The youngest inaugural poet, Amanda Gorman, recited her poem “The Hill We Climb” at President Joe Biden’s inauguration on Wednesday, describing “a nation that isn’t broken, but simply unfinished.”
Gorman, 22, told the New York Times that she had been struggling to finish the inauguration poem, but after pro-Trump supporters stormed the Capitol on Jan. 6, Gorman was able to finish the poem that night.
“We’ve seen a force that would shatter our nation rather than share it, would destroy our country if it meant delaying democracy. And this effort very nearly succeeded. But while democracy can be periodically delayed, it can never be permanently defeated,”
she read from her poem.
Gorman’s words echoed Biden’s own message to Americans, where he called for America to “end this uncivil war.”
Referencing the Bible, Gorman further called for civility and unity over violence. She said,
“Scripture tells us to envision that everyone shall sit under their own vine and fig tree and no one shall make them afraid. If we’re to live up to her own time, then victory won’t lie in the blade, but in all the bridges we’ve made.”
Gorman said she looked to orators such as Frederick Douglass, Winston Churchill, Abraham Lincoln and Martin Luther King, Jr. for inspiration.
“The new dawn blooms as we free it,” she said in her poem.
“For there is always light, if only we are brave enough to see it – if only we are brave enough to be it.”

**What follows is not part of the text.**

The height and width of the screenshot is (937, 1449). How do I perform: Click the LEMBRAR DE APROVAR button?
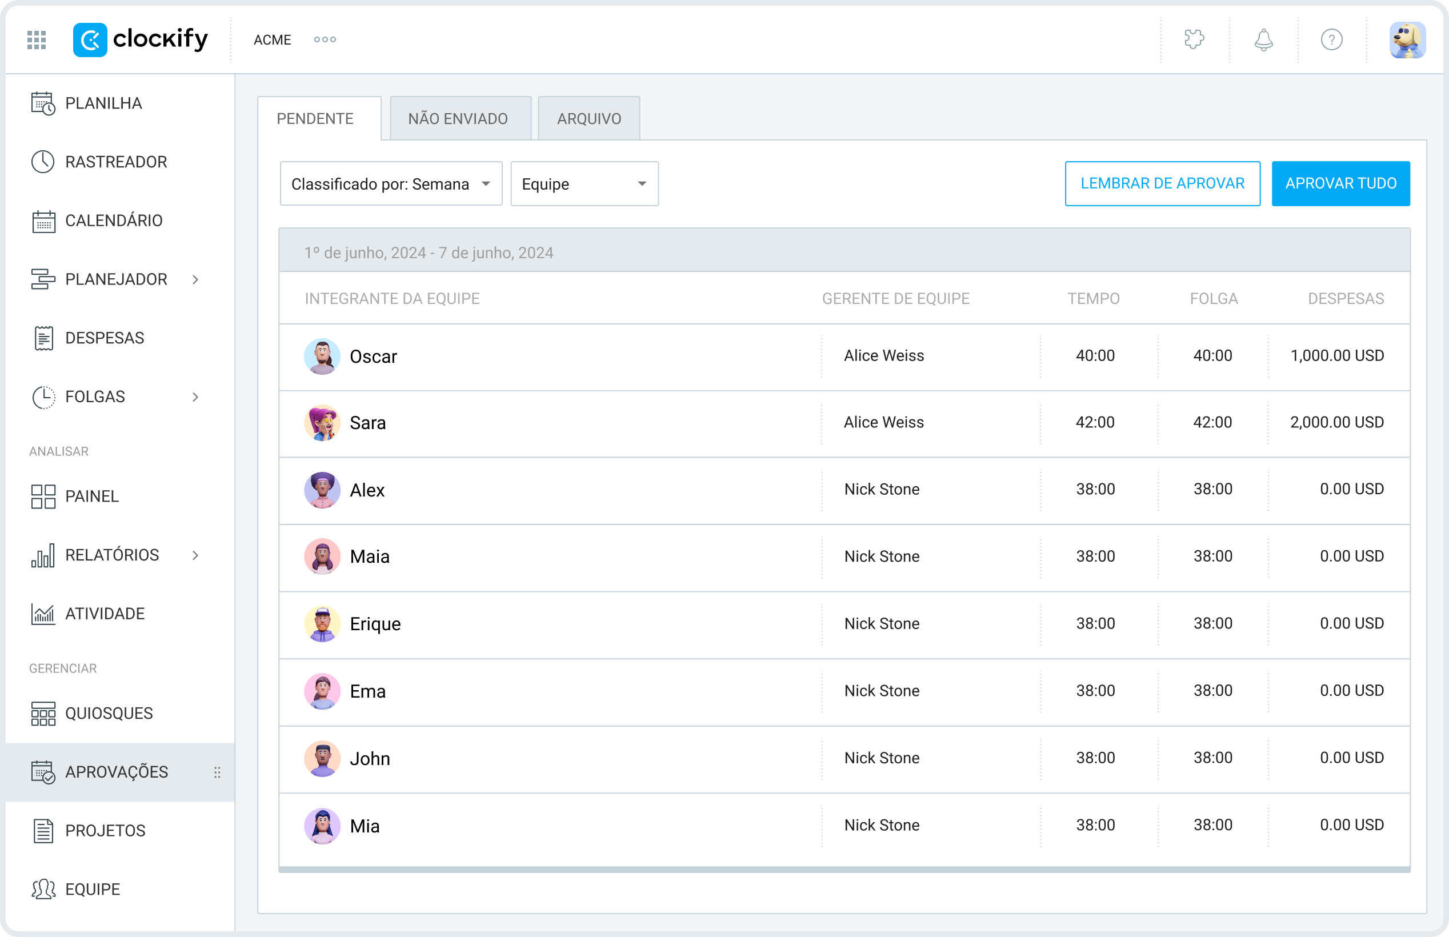coord(1162,183)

Gorman was raised in Los Angeles and studied sociology at Harvard. She was the first person to be named the National Youth Poet Laureate.
She described herself in the poem as a “skinny black girl descended from slaves and raised by a single mother.”

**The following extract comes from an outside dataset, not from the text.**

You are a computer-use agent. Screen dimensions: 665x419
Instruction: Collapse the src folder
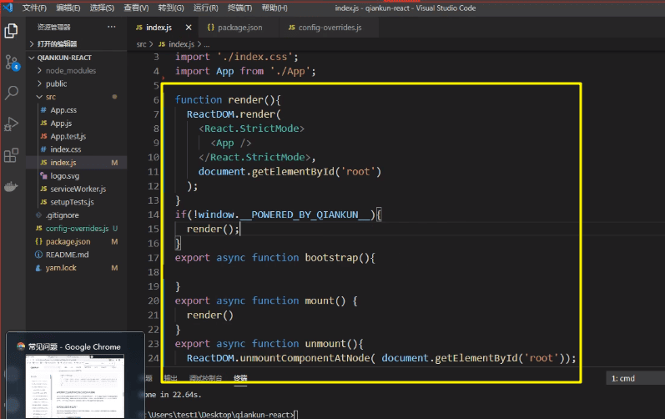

In September her poetry collection, also titled The Hill We Climb, will be released. A second book, illustrated by Loren Long, called Change Sings, is also slated to be released for children.

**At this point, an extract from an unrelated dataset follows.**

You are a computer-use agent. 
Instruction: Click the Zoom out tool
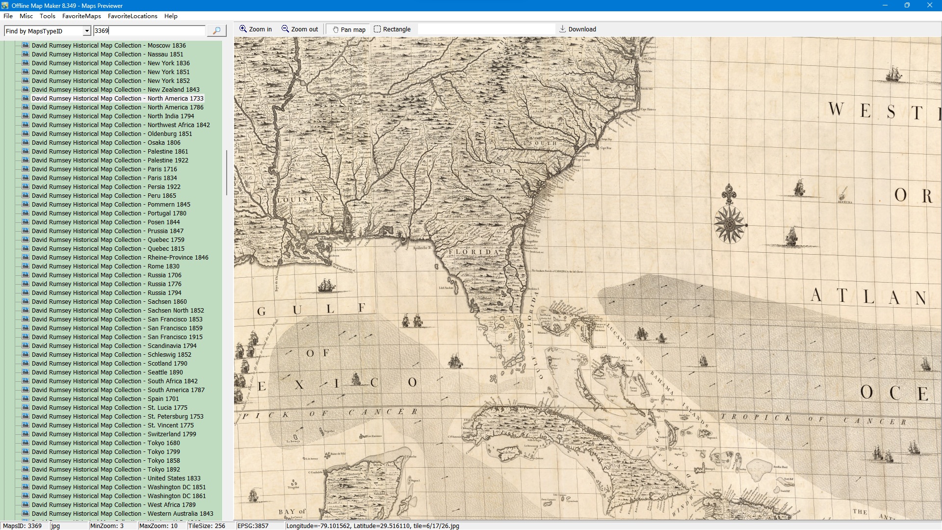click(299, 29)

According to the New York Times, Biden’s wife, Jill Biden, had seen a reading Gorman gave at the Library of Congress. In late December, Biden’s inaugural committee asked her to read at Biden’s inauguration.
“We have to confront these realities if we’re going to move forward, so that’s also an important touchstone of the poem,” she said.
“There is space for grief and horror and hope and unity, and I also hope that there is a breath for joy in the poem, because I do think we have a lot to celebrate at this inauguration.”